There are two alternative operating systems available for the iPod nano: RockBox is a fully-customized firmware for various music players of various different brands and iPodLinux is a full uClinux system, that includes a media player application (among others). I chose the latter one, because I'm already familiar with Linux and its APIs. In fact, getting started with iPod development was quite easy and isn't too different from writing a normal desktop Linux application.
Having a development platform that is very similar to the platform that is being developed for has other benefits, too. The most important one is that, if done properly, only a minimum amount of target-specific code is required. By implementing only these tiny parts for both the development system (Linux on x86 here) and the target (iPodLinux), it's easily possible to switch between the devices just by recompiling the code. This is very useful, because the largest part of the development process can thus be done on the fast desktop computer with its comfortable debugging facilities and short edit-compile-run cycles. In fact, if this would not have been possible, I wouldn't have done the demo in the first place. Just imagine having to do each and every tiny test on the nano! Edit, compile, plug in iPod, mount iPod, copy binary, unmount iPod, detach iPod, boot iPod, run, curse the damn thing because you can't do any real debugging, curse it again because it has no MMU and thus hangs instead of just segfaulting, and so on. It'd have been pure horror. But with the ability to write the code on the x86 machine, it was just edit, compile, run, debug. Tests on real hardware were only necessary for performance evaluation and (of course) writing the hardware-specific code parts.
Coding considerations
The first design decision made during development was: Write everything in C, unless it is absolutely necessary to use Assembler. The main reason for this is of course laziness (even though ARM assembly is very easy to write, C is even easier), but also served the purpose to minimize target-specific code. Every part written in ARM assembly would have required testing directly on the iPod, and hand-written assembler tends to have a much higher bug density and thus requires higher debugging effort. Fortunately, the iPod is so fast that I didn't require any assembly optimizations altogether. The whole demo is written in pure C and only optimized by GCC with the -O2 switch.

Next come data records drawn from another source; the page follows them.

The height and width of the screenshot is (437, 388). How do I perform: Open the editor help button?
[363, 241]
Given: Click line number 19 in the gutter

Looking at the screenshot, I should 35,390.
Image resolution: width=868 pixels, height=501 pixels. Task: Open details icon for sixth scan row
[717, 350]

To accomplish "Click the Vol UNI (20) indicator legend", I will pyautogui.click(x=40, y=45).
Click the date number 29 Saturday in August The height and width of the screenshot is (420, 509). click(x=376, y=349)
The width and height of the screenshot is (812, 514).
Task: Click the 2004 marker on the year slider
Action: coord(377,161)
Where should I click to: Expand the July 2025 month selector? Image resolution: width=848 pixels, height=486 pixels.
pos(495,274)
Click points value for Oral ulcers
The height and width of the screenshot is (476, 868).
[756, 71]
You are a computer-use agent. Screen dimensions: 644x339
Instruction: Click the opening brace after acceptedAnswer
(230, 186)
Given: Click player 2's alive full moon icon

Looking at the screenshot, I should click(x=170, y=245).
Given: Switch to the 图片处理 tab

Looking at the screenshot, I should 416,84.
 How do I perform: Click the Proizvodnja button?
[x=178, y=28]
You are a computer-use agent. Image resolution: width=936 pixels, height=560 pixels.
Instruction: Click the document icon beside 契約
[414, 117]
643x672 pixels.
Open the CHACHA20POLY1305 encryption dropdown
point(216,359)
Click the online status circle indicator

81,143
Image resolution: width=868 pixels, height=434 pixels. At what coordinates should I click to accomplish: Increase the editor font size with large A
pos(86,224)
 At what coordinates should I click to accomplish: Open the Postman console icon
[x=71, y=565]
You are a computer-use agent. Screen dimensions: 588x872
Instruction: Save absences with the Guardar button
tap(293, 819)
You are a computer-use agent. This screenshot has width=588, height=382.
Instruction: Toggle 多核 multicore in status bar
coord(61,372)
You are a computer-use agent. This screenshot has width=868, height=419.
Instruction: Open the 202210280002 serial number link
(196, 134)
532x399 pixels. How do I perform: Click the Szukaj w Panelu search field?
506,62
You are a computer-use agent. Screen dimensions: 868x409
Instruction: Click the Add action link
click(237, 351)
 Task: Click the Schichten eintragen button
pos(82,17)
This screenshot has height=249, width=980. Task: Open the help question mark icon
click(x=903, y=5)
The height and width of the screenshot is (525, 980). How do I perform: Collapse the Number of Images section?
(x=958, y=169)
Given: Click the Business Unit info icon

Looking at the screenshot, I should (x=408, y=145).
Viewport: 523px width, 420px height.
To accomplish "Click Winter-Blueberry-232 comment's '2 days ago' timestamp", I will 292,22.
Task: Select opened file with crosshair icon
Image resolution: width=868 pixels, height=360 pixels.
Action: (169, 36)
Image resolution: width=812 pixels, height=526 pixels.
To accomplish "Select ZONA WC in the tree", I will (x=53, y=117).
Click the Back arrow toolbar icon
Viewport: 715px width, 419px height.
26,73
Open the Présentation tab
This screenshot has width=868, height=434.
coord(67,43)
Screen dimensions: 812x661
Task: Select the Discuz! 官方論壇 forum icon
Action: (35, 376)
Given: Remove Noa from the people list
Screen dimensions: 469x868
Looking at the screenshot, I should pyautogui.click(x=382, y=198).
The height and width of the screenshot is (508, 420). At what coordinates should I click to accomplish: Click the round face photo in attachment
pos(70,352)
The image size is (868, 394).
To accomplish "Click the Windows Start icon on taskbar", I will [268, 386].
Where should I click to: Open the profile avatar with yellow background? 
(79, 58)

But this doesn't mean that no care has been taken of platform specifics. After all, C code is quite close to the hardware, and careful choice of the C constructs used has a major influence on the quality of the machine code generated by the compiler. So, knowing that the nano is based on a ARM7TDMI core, I followed some basic rules like
- only using fixed-point arithmetics
- minimizing the amount of divisions, because there's no hardware support for that
- using shifts, where appropriate (ARM has a barrelshifter in front of one ALU input, so shifting is almost free)
- using tables where appropriate (the iPod's memory interface is crappy, so tables aren't useful if they cover less than ~3 multiplications)
- using pointer incrementation instead of indexed addressing (ARM doesn't have base+index*scale addressing modes like x86 has, but it has lots of registers)
The engine
The iPod is a device that clearly wasn't built for fast real-time graphics. Everything the original Apple firmware ever does in the graphics department is blitting some pre-rendered font bitmaps to the screen, loading raw album artwork images into the framebuffer or scrolling some parts of the screen. So it's no wonder that the hardware isn't graphics-friendly either. The pixel format is quite weird (RGB565, but with a nifty endianness swap that makes is something like GBRG3553) and the framebuffer interface is crappy as hell: no memory-mapped framebuffer, no DMA, only slow 32-bit MMIO with lots of wait states.
To get started with graphics programing, I experimented with some iPodLinux example framebuffer code first. The results were disappointing, to say the least: 32 fps only, just for copying a raw image from system memory to the frame buffer. This was mainly because the example code is highly device-independent and hence full of 'if's. Also, it's very well structured, so that a single register write access span over up to three function calls. I removed all the unneeded stuff and made a stripped-down nano-only optimized version that finally run "oneframe", that is, 60 fps.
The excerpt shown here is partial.